Abstract Search

ISEF | Projects Database | Finalist Abstract

Back to Search Results | Print PDF

A Novel Alignment-free Genome Sequence Comparison Using Fourier Power Spectrum: Define Distance Metrics Leveraging Singular Value Decomposition

Booth Id:
CBIO017

Category:
Computational Biology and Bioinformatics

Year:
2024

Finalist Names:
Wang, Aidan (School: University School of Milwaukee)

Abstract:
Sequence alignment tools have traditionally been used to study the evolution of genome sequences by aligning sequences of varying lengths. However, these tools are memory-intensive, time-consuming, and have limited capacity.
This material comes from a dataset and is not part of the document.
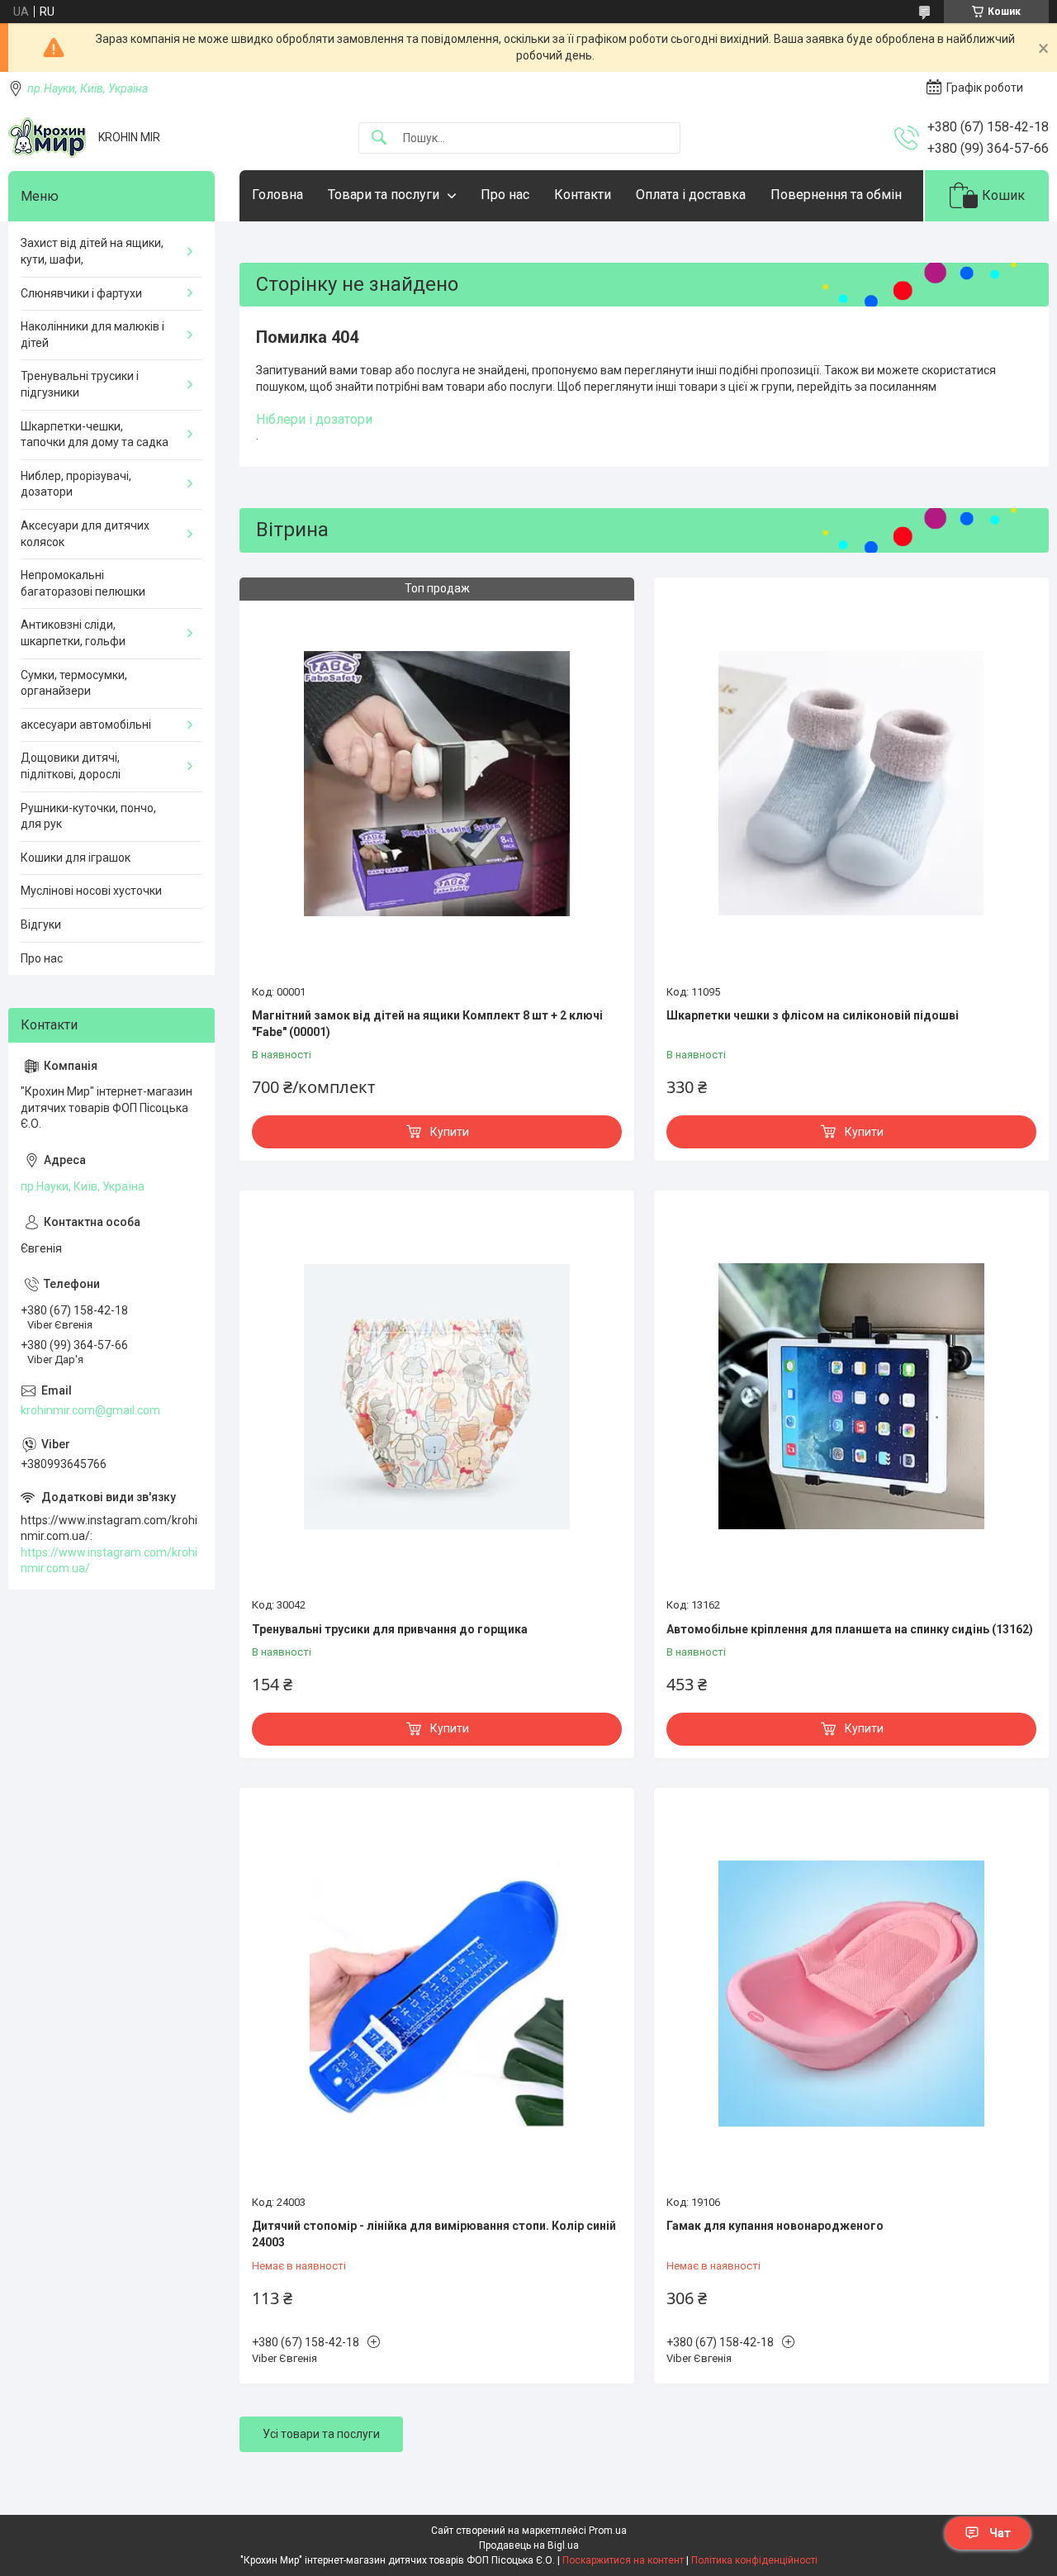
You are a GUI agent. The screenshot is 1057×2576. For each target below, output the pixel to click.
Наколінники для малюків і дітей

Alignment-free approaches have been proposed in recent years to work around this limitation by using algorithms such as k-mers word pattern counts and Fourier Transformation. In my previous research, I used Fourier Transformation to retrieve the mean value of the Power Spectrum and added statistical moments to reflect the distribution of Power Spectrum. This algorithm yielded promising results when comparing genome sequence data in the same region. However, the results weren't as consistent in some regions, especially China, in comparison with other regions such as the U.S. and UK. This observation motivated this year's research to (1) explore alternate algorithms to generate an approximation of the Fourier Power Spectrum (2) define distance metrics to measure the similarity/dissimilarity of SARS-CoV-2 sequences across different regions. This new approach using Singular Value Decomposition (SVD) produced more consistent results when analyzing sequence data across various regions. I also discovered that distance metrics using SVD on the spike(S) protein produced similar results in comparison to whole genome sequence which significantly reduced computation time. As sequencing technology continues to advance, an ever-increasing amount of genome sequence data is becoming readily available. The use of alignment-free method offers significant advantages for large-scale genome analysis. The developed method can be adapted for use with any emerging viruses to track mutations and identify new variants that have potential immune evasion.